──────── DATA ────────

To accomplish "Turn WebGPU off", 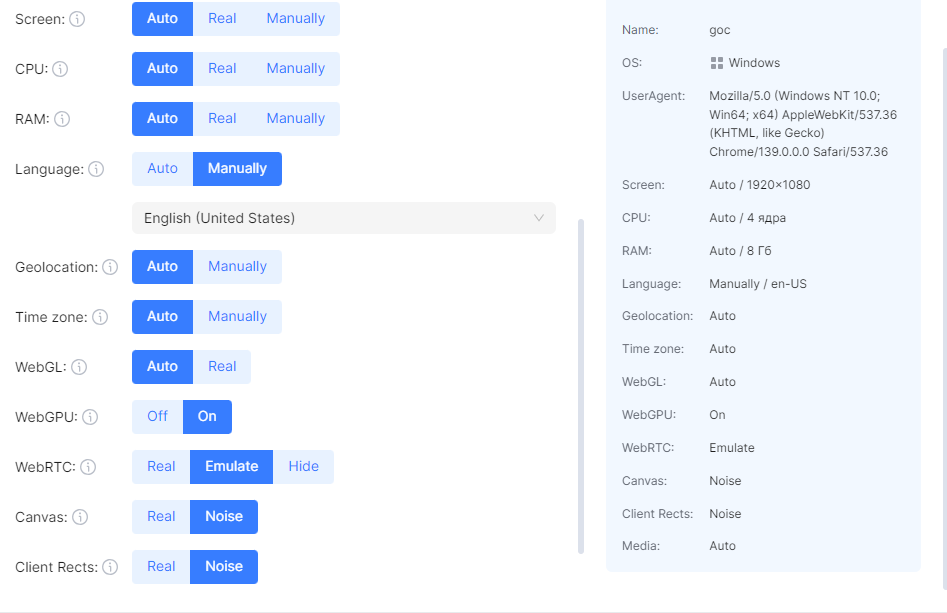I will pyautogui.click(x=158, y=417).
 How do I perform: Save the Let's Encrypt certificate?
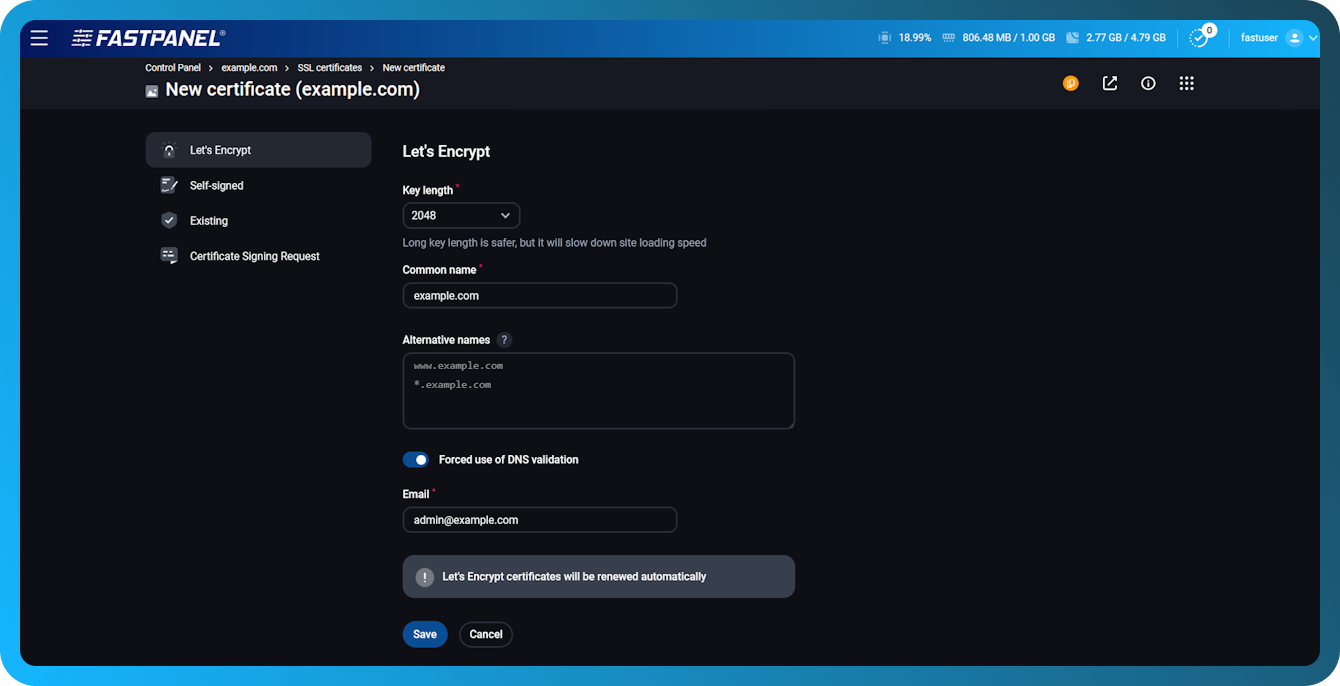pos(424,634)
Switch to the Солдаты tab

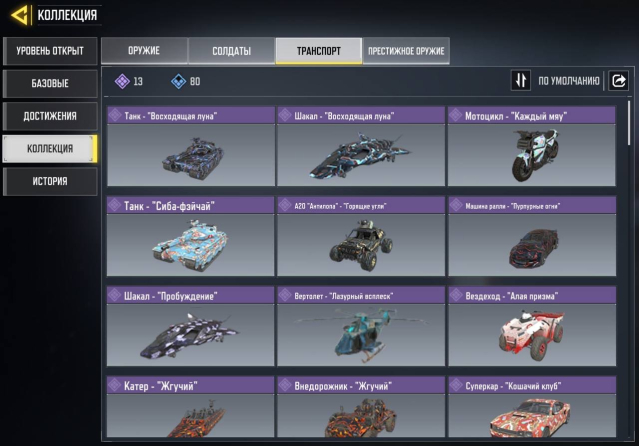[x=231, y=51]
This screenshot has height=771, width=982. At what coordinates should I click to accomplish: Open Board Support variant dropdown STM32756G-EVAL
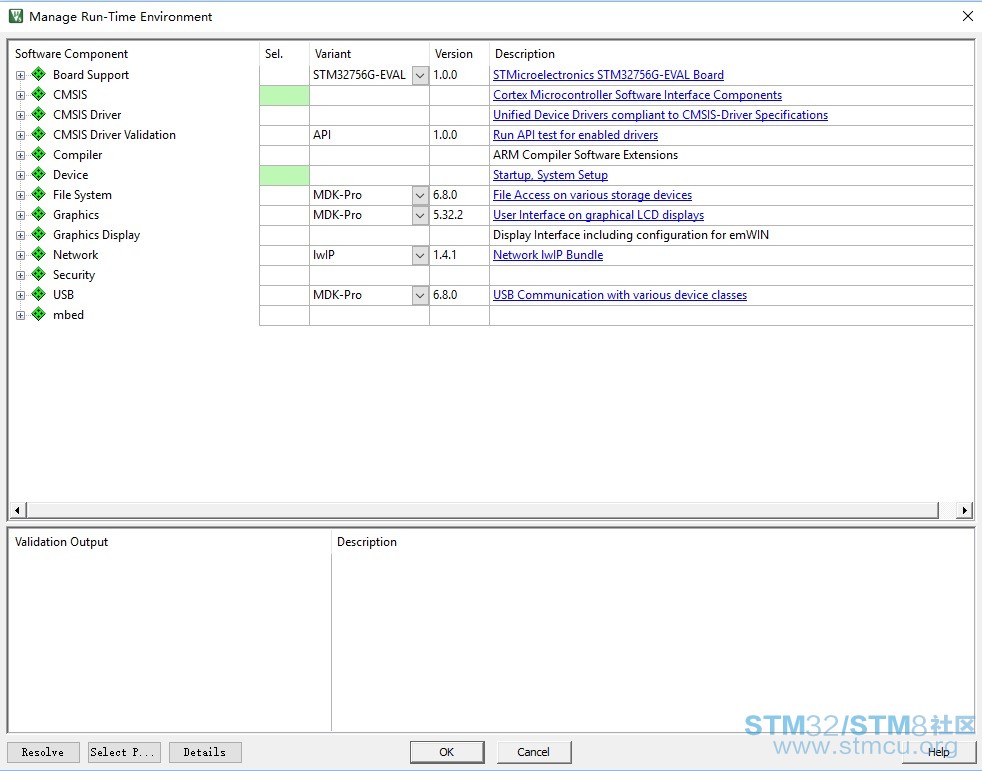(x=420, y=75)
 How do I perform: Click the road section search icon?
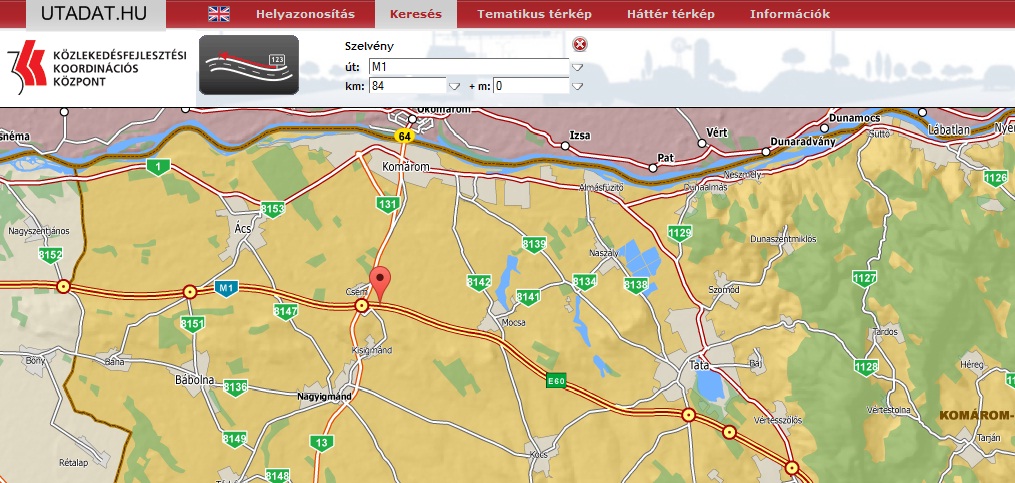(x=248, y=64)
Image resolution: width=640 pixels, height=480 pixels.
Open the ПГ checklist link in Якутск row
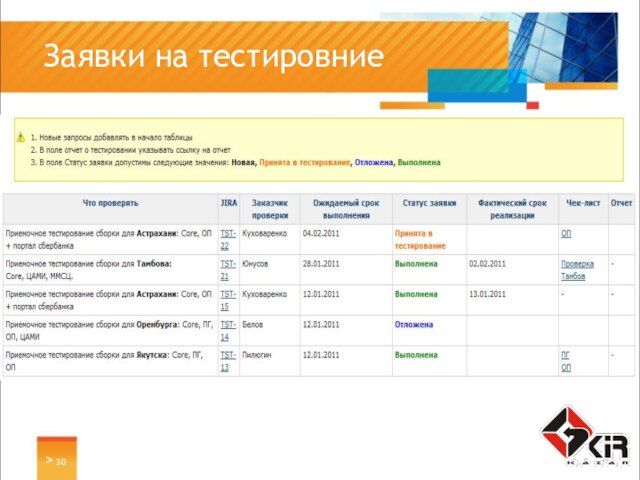pos(565,355)
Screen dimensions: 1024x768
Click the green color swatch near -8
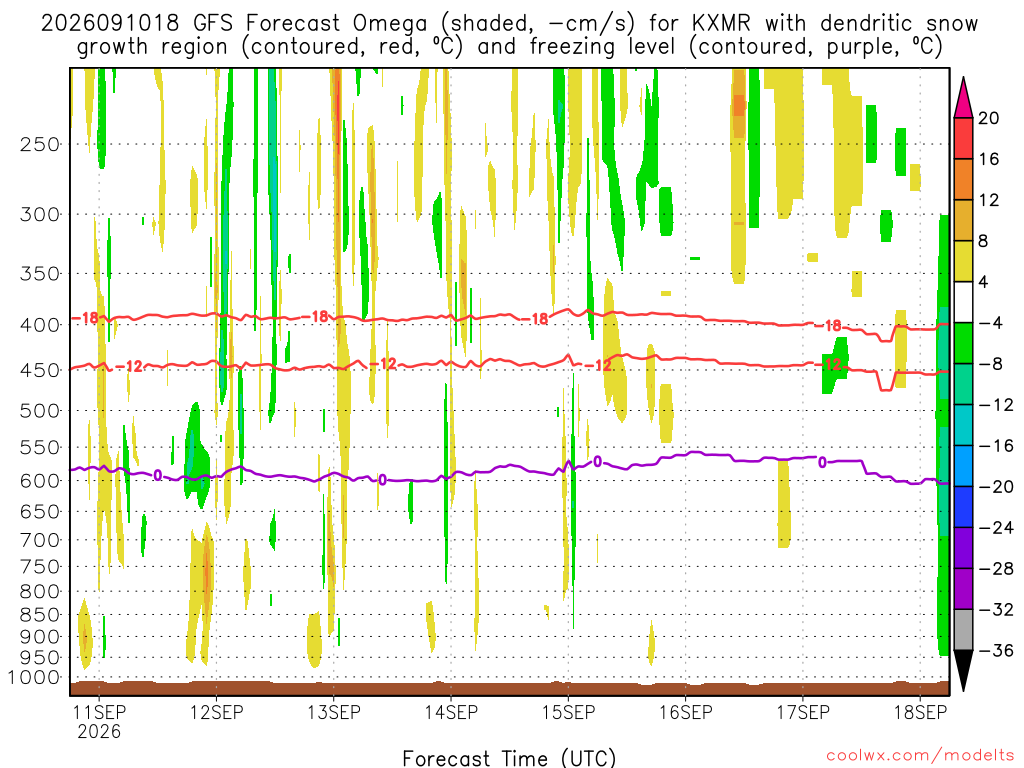tap(963, 343)
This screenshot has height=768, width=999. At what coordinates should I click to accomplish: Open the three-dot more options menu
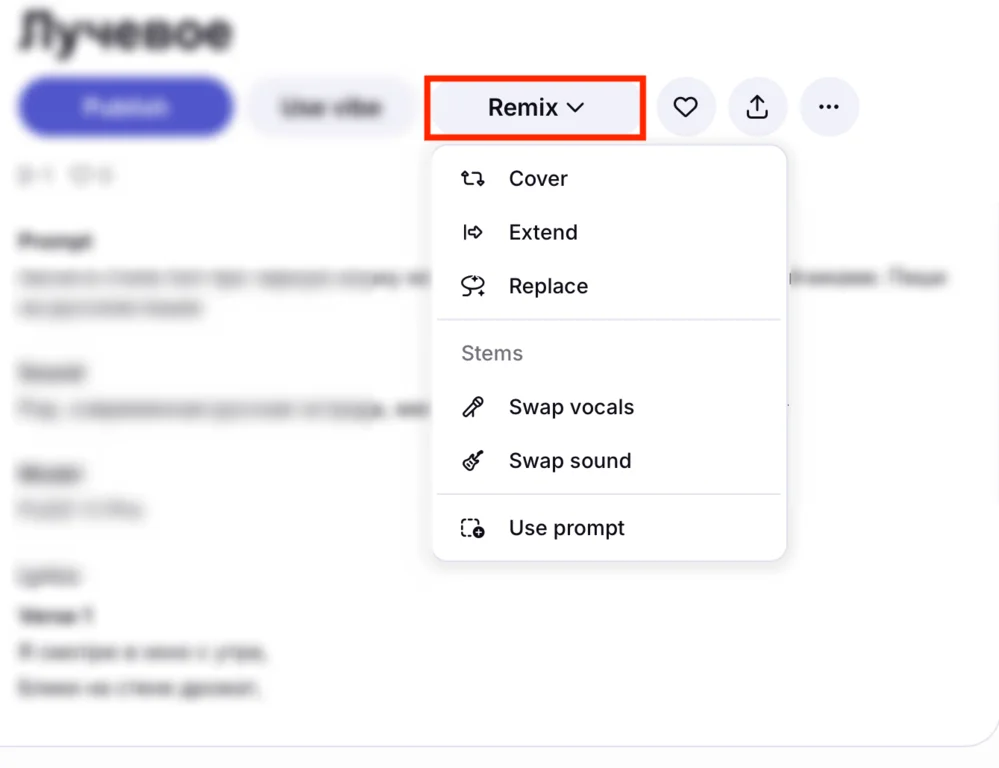click(x=828, y=107)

────────

TASK DIRECTIONS.
Only the lines from the one containing "Click the green color swatch near -8" through the end of the records should be copied, exactly and with both ends included; the pictures should not.

YOUR SOLUTION.
Click the green color swatch near -8
tap(963, 343)
This screenshot has height=768, width=999. At what coordinates should I click to accomplish: Open the three-dot more options menu
click(x=828, y=107)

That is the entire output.